Like many other aircraft carriers built and used in the later half of World War II, the USS Matanikau (CVE-101), originally Dolomi Bay, was named after a geographical location crucial to the success of early war efforts. She was a Casablanca-class aircraft carrier built by Kaiser Shipyards that boasted a 7,800-ton displacement, 19-knot speed, and 10,240 nautical-mile range. Armament included a 5”/38 caliber dual-purpose gun, Bofors 40 mm guns, and Oerlikon 20-mm cannons. She carried 28 aircraft.
Matanikau was launched under Maritime Commission on March 10, 1944, and spent the next two years supporting operations in the West Pacific, either directly, by transporting planes and passengers, or indirectly, by supporting the training of hundreds of pilots during thousands of landings and takeoffs from her decks.
Service during WWII
With Captain W.L. Erdmann in command, she departed San Diego on August 1, 1944 for a shakedown voyage and to transport planes and passengers to Manus in the Admiralty Islands. Her closest contact with war was during trips to the Admiralties, where she transported military passengers and planes.
Off the coast of Southern California, she qualified over 1,300 aviators during pilot training landings for eight months in early 1945.
Next, she left San Diego, bound for the Marshall Islands and Hawaii, to transport planes and passengers.
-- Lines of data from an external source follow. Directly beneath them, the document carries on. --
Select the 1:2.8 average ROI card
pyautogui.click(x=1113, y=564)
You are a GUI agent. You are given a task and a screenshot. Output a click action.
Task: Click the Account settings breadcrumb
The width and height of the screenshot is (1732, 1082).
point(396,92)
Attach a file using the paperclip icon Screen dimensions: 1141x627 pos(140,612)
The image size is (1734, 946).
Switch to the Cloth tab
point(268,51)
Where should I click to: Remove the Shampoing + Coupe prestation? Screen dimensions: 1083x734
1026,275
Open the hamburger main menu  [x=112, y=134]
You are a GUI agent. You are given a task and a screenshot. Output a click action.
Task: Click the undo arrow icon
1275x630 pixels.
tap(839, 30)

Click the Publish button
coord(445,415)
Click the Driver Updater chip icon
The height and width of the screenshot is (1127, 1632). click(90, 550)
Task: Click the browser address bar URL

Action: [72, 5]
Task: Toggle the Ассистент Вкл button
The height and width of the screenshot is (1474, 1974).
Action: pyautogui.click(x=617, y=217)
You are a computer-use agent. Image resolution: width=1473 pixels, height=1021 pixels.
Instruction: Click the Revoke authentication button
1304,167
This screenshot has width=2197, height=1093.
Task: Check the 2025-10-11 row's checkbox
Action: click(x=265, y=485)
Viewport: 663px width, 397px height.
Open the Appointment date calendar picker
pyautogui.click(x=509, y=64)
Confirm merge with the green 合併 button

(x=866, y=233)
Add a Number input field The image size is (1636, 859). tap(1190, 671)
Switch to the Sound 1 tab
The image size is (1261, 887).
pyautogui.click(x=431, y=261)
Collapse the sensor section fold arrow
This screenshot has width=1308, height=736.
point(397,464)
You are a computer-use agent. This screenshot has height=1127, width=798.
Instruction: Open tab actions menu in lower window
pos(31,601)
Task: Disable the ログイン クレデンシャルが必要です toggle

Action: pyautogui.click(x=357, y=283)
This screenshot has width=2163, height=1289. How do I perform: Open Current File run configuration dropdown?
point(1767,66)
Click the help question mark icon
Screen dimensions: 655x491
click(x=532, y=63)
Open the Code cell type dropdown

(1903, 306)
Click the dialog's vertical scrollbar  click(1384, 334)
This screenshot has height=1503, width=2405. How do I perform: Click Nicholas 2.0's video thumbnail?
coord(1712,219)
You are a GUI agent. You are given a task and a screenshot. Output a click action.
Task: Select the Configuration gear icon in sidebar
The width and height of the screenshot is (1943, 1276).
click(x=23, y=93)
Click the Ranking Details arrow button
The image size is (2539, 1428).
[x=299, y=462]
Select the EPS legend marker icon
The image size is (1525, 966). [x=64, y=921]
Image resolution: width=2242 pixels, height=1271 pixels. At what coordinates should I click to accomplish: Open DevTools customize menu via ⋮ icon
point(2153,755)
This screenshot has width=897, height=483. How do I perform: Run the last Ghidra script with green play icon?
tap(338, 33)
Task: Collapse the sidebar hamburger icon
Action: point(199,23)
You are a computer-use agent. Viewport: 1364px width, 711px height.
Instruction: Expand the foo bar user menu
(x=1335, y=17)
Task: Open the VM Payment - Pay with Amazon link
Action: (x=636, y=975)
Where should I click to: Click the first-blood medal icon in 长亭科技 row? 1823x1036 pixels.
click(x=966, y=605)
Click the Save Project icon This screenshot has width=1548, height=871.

In August and September 1945, she supported operations for the occupation of Japan.
After the War
Toward the end of her service, Matanikau participated in Operation “Magic-Carpet,” bringing thousands of returning servicemen home from the war. Her final support of combat operations was to transport troops supporting Chinese Nationalists against Mao Tse Tung’s Communist forces in January 1946. She was finally decommissioned October 11, 1946, struck from the Navy list April 1, 1960, and sold later that year for scrap.